• _WORK TO DO_: Rewrite the data below, changing every "How do I perform" to "How can I do" and leaving everything else unchanged.

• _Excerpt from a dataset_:
_____

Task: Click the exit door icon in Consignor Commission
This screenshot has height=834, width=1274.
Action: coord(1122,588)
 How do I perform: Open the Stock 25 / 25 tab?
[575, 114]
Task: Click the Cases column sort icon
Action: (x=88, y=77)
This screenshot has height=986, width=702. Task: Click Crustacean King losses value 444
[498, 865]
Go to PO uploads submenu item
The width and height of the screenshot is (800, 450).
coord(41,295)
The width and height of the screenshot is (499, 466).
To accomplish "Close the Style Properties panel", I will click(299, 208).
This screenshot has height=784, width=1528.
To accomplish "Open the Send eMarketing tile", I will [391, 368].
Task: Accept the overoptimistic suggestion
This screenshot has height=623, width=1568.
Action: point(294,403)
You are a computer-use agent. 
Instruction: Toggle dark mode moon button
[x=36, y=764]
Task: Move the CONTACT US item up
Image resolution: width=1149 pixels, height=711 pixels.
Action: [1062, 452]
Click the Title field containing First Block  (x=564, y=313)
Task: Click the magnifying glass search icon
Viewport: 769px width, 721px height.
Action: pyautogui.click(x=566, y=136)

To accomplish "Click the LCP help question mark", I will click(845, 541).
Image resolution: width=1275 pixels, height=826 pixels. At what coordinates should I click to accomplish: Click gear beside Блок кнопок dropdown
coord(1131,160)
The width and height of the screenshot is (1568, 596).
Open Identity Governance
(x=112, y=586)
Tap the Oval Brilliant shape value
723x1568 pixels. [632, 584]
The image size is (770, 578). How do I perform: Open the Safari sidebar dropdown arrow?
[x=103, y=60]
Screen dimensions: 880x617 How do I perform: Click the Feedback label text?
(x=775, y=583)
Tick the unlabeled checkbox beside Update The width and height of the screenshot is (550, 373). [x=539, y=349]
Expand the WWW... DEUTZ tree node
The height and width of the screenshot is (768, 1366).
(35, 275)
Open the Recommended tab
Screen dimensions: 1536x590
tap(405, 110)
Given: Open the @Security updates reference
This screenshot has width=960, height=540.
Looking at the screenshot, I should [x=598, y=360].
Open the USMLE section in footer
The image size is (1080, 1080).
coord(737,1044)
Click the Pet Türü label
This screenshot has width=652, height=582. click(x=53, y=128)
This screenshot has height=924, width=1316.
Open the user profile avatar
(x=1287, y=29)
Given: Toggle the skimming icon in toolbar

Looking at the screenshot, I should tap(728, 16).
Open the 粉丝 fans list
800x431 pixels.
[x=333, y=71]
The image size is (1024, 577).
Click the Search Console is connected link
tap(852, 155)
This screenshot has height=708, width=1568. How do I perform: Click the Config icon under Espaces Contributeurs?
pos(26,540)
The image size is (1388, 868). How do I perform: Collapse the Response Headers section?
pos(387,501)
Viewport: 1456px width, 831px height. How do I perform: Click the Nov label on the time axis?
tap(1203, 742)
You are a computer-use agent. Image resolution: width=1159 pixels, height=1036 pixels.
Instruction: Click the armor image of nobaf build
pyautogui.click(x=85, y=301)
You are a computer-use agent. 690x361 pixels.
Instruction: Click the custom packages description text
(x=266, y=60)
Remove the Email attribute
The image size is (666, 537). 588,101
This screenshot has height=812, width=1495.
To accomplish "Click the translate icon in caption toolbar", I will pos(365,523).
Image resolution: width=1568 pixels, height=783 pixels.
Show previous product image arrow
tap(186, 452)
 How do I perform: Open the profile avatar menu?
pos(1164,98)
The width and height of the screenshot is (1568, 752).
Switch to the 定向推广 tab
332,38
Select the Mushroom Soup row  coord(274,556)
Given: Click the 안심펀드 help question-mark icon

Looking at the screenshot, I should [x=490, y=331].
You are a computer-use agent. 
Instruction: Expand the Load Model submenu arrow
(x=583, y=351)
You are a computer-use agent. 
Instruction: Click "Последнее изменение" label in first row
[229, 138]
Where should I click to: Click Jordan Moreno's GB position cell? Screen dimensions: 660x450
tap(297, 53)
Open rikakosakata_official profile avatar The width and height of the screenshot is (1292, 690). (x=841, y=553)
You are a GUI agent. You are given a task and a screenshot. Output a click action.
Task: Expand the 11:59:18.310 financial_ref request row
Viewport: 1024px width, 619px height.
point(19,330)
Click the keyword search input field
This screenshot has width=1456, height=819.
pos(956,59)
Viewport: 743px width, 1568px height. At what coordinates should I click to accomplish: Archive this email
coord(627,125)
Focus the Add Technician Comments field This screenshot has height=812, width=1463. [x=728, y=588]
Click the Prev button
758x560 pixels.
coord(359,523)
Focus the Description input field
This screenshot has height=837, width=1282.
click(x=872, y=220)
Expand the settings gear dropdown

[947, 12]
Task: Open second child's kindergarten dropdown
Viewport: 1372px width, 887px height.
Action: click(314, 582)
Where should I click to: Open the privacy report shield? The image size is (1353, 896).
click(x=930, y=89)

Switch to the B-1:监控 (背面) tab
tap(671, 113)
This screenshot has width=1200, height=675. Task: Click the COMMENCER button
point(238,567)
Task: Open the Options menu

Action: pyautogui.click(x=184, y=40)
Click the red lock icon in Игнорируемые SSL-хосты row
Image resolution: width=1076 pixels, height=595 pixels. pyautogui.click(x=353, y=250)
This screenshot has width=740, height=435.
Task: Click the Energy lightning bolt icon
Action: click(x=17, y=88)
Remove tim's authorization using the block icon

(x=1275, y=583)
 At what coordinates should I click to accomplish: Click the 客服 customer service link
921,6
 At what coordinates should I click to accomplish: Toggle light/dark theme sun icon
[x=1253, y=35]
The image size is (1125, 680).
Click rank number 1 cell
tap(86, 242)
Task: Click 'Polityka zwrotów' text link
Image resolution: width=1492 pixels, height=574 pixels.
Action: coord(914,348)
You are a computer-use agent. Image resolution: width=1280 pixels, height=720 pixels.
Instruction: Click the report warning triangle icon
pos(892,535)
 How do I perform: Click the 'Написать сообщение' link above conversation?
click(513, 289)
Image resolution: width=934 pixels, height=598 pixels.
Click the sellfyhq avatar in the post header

_____

• _ANSWER TO THIS EXERCISE_:
Task: Click the exit door icon in Consignor Commission
This screenshot has height=834, width=1274.
Action: coord(1122,588)
 How can I do: Open the Stock 25 / 25 tab?
[575, 114]
Task: Click the Cases column sort icon
Action: (x=88, y=77)
This screenshot has height=986, width=702. Task: Click Crustacean King losses value 444
[498, 865]
Go to PO uploads submenu item
The width and height of the screenshot is (800, 450).
coord(41,295)
The width and height of the screenshot is (499, 466).
To accomplish "Close the Style Properties panel", I will click(299, 208).
This screenshot has height=784, width=1528.
To accomplish "Open the Send eMarketing tile", I will [391, 368].
Task: Accept the overoptimistic suggestion
This screenshot has height=623, width=1568.
Action: point(294,403)
You are a computer-use agent. 
Instruction: Toggle dark mode moon button
[x=36, y=764]
Task: Move the CONTACT US item up
Image resolution: width=1149 pixels, height=711 pixels.
Action: [1062, 452]
Click the Title field containing First Block  (x=564, y=313)
Task: Click the magnifying glass search icon
Viewport: 769px width, 721px height.
Action: pyautogui.click(x=566, y=136)

To accomplish "Click the LCP help question mark", I will click(845, 541).
Image resolution: width=1275 pixels, height=826 pixels. At what coordinates should I click to accomplish: Click gear beside Блок кнопок dropdown
coord(1131,160)
The width and height of the screenshot is (1568, 596).
Open Identity Governance
(x=112, y=586)
Tap the Oval Brilliant shape value
723x1568 pixels. [632, 584]
The image size is (770, 578). How can I do: Open the Safari sidebar dropdown arrow?
[x=103, y=60]
Screen dimensions: 880x617 How can I do: Click the Feedback label text?
(x=775, y=583)
Tick the unlabeled checkbox beside Update The width and height of the screenshot is (550, 373). [x=539, y=349]
Expand the WWW... DEUTZ tree node
The height and width of the screenshot is (768, 1366).
(35, 275)
Open the Recommended tab
Screen dimensions: 1536x590
tap(405, 110)
Given: Open the @Security updates reference
This screenshot has width=960, height=540.
Looking at the screenshot, I should [x=598, y=360].
Open the USMLE section in footer
The image size is (1080, 1080).
coord(737,1044)
Click the Pet Türü label
This screenshot has width=652, height=582. click(x=53, y=128)
This screenshot has height=924, width=1316.
Open the user profile avatar
(x=1287, y=29)
Given: Toggle the skimming icon in toolbar

Looking at the screenshot, I should tap(728, 16).
Open the 粉丝 fans list
800x431 pixels.
[x=333, y=71]
The image size is (1024, 577).
Click the Search Console is connected link
tap(852, 155)
This screenshot has height=708, width=1568. How can I do: Click the Config icon under Espaces Contributeurs?
pos(26,540)
The image size is (1388, 868). How can I do: Collapse the Response Headers section?
pos(387,501)
Viewport: 1456px width, 831px height. How can I do: Click the Nov label on the time axis?
tap(1203, 742)
You are a computer-use agent. Image resolution: width=1159 pixels, height=1036 pixels.
Instruction: Click the armor image of nobaf build
pyautogui.click(x=85, y=301)
You are a computer-use agent. 690x361 pixels.
Instruction: Click the custom packages description text
(x=266, y=60)
Remove the Email attribute
The image size is (666, 537). 588,101
This screenshot has height=812, width=1495.
To accomplish "Click the translate icon in caption toolbar", I will pos(365,523).
Image resolution: width=1568 pixels, height=783 pixels.
Show previous product image arrow
tap(186, 452)
 How can I do: Open the profile avatar menu?
pos(1164,98)
The width and height of the screenshot is (1568, 752).
Switch to the 定向推广 tab
332,38
Select the Mushroom Soup row  coord(274,556)
Given: Click the 안심펀드 help question-mark icon

Looking at the screenshot, I should [x=490, y=331].
You are a computer-use agent. 
Instruction: Expand the Load Model submenu arrow
(x=583, y=351)
You are a computer-use agent. 
Instruction: Click "Последнее изменение" label in first row
[229, 138]
Where should I click to: Click Jordan Moreno's GB position cell? Screen dimensions: 660x450
tap(297, 53)
Open rikakosakata_official profile avatar The width and height of the screenshot is (1292, 690). (x=841, y=553)
You are a GUI agent. You are given a task and a screenshot. Output a click action.
Task: Expand the 11:59:18.310 financial_ref request row
Viewport: 1024px width, 619px height.
point(19,330)
Click the keyword search input field
This screenshot has width=1456, height=819.
pos(956,59)
Viewport: 743px width, 1568px height. At what coordinates should I click to accomplish: Archive this email
coord(627,125)
Focus the Add Technician Comments field This screenshot has height=812, width=1463. [x=728, y=588]
Click the Prev button
758x560 pixels.
coord(359,523)
Focus the Description input field
This screenshot has height=837, width=1282.
click(x=872, y=220)
Expand the settings gear dropdown

[947, 12]
Task: Open second child's kindergarten dropdown
Viewport: 1372px width, 887px height.
Action: click(314, 582)
Where should I click to: Open the privacy report shield? The image size is (1353, 896).
click(x=930, y=89)

Switch to the B-1:监控 (背面) tab
tap(671, 113)
This screenshot has width=1200, height=675. Task: Click the COMMENCER button
point(238,567)
Task: Open the Options menu

Action: pyautogui.click(x=184, y=40)
Click the red lock icon in Игнорируемые SSL-хосты row
Image resolution: width=1076 pixels, height=595 pixels. pyautogui.click(x=353, y=250)
This screenshot has width=740, height=435.
Task: Click the Energy lightning bolt icon
Action: click(x=17, y=88)
Remove tim's authorization using the block icon

(x=1275, y=583)
 At what coordinates should I click to accomplish: Click the 客服 customer service link
921,6
 At what coordinates should I click to accomplish: Toggle light/dark theme sun icon
[x=1253, y=35]
The image size is (1125, 680).
Click rank number 1 cell
tap(86, 242)
Task: Click 'Polityka zwrotów' text link
Image resolution: width=1492 pixels, height=574 pixels.
Action: coord(914,348)
You are a computer-use agent. Image resolution: width=1280 pixels, height=720 pixels.
Instruction: Click the report warning triangle icon
pos(892,535)
 How can I do: Click the 'Написать сообщение' link above conversation?
click(513, 289)
Image resolution: width=934 pixels, height=598 pixels.
Click the sellfyhq avatar in the post header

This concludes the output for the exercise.